The approach to Horyuji today from the otherwise unremarkable town of Ikaruga is suitably impressive in the form of a grand avenue of stately black pines. And once among the temple precincts, a benign air hangs over the place — even when it swarms with gaggles of excursion schoolkids blithely indifferent to it all in their away-day excitement.

Horyuji is divided into two areas, and it is the larger Western Precinct that visitors enter first. This contains the Main Hall (Kondo), a five-story pagoda and the Central Gate, dating from around 710, that are the temple’s oldest buildings.

In the construction of Horyuji, there was a significant break with tradition in that the Kondo and pagoda are arranged side by side rather than following the traditional axial plan. Despite this novelty, the buildings themselves reflect architectural styles common in China a century earlier.

The Kondo features several bronze statues of Buddhas cast around the time of Horyuji’s founding and notable for their expressions of naive complacency. But it is the 34-meter-high pagoda that exerts the greatest attraction. In ascending order, the five roofs diminish in size in the proportions of 10:9:8:7:6. The roofs also get progressively steeper, lending an overall soaring effect — as if the thing is about to leap off into flight.
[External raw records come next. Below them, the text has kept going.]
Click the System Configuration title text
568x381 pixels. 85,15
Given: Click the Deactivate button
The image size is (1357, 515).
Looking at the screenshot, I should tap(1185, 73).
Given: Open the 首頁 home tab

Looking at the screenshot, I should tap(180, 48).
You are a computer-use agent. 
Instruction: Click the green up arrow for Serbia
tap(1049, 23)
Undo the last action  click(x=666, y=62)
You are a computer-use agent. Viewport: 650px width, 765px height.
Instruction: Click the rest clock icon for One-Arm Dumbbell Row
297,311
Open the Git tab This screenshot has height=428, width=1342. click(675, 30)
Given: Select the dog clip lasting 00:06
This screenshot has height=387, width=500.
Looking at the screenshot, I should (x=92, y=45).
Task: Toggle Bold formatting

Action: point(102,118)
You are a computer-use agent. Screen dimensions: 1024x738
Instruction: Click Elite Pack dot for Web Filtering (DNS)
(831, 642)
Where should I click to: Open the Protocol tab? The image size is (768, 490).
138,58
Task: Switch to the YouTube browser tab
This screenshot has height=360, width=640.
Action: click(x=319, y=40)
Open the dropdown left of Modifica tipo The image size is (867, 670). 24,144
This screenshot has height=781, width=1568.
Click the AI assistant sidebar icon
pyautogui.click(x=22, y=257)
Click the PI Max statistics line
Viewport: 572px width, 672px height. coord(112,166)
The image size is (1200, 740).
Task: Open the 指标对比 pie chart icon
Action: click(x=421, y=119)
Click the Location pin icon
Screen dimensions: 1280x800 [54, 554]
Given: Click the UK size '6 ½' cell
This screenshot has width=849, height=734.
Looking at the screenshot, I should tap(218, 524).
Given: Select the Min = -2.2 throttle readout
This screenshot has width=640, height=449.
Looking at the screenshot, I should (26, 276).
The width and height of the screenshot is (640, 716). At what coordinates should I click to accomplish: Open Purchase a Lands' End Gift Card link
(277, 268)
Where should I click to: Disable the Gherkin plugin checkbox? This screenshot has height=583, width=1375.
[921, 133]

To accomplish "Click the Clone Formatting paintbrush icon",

As well as being aesthetically pleasing, the pagoda is a monument to architectural genius. The pagoda is like a stack of five boxes resting on top of one another, pegged together by a central column called the shinbashira — an arrangement unique to Japan. Each story is able to slide horizontally independent of the others. In the event of a sudden shock, each floor transfers its kinetic energy to the shinbashira, whence it is safely dispersed to the ground. Thanks to this design, the pagoda has been able to withstand all the earthquakes and typhoons that have been thrown at it since the eighth century. It rocks.

Around the base of the pagoda there appear a series of clay bas-reliefs depicting famous moments in Buddhist history. The most striking of these is the north tableau, portraying the death of the historical Buddha: the bodies of his elderly disciples are distorted in a grief and despair whose power has not diminished over the intervening 1,300 years. However, as these bas-reliefs are pointlessly kept in darkness, you won’t see a thing unless you’re packing a torch.

In 1941, commemorating the 1,350th anniversary of the death of Shotoku, a museum called the Daihozoden was built beside the Western Precinct to house Horyuji’s outstanding Buddhist artworks. Among these, the most magnificent is the extraordinary, tall, willowy form of the Kudara Kannon, which manages to be at once both mild and imposing. Though Kudara is the Japanese name for the ancient Korean kingdom of Paekche, the origins of this unique, intriguing statue are unknown.

Beyond the Daihozoden, in the Eastern Precinct, the most striking building is the Hall of Dreams (Yumedono), an octagonal pavilion whose roof is surmounted by a dramatic “flaming jewel.” True to its evocative name, a sense of mystery seems to hover over this unusual structure. Among the stories accounting for its name, one recounts how, after devout Shotoku had been pondering the Sanskrit scriptures, a strange old geezer appeared to him in a dream and obligingly explained all the difficult bits.

Not far from the Hall of Dreams stands the nunnery of Chuguji, which is not so remarkable for its architecture. But even if the monumental structures of the Western Precinct didn’t exist, it would be worth trekking out to Horyuji simply to view Chuguji’s main sacred object.

Housed here is the delicately refined wooden image of the bodhisattva Maitreya that is arguably the finest sculpture in Japan. Appropriately for Horyuji, which has such strong foreign leanings, it is not known whether the hand that crafted this gem was Japanese or Korean. In camphor wood, darkly tanned by centuries of incense smoke, the bodhisattva is a slim figure, smiling sweetly and pensively, his right hand beneath his chin, his arm resting on his knee. And it is possible here to be the most deeply pious of atheists and still feel spiritually moved by the sheer sublimity of the masterpiece before you.

Getting there: Nara is just over 40 minutes by JR train from Kyoto. From JR Nara Station, Horyuji Station can be reached in 12 minutes. It is then a 20-minute walk or 5-minute bus ride to the temple complex.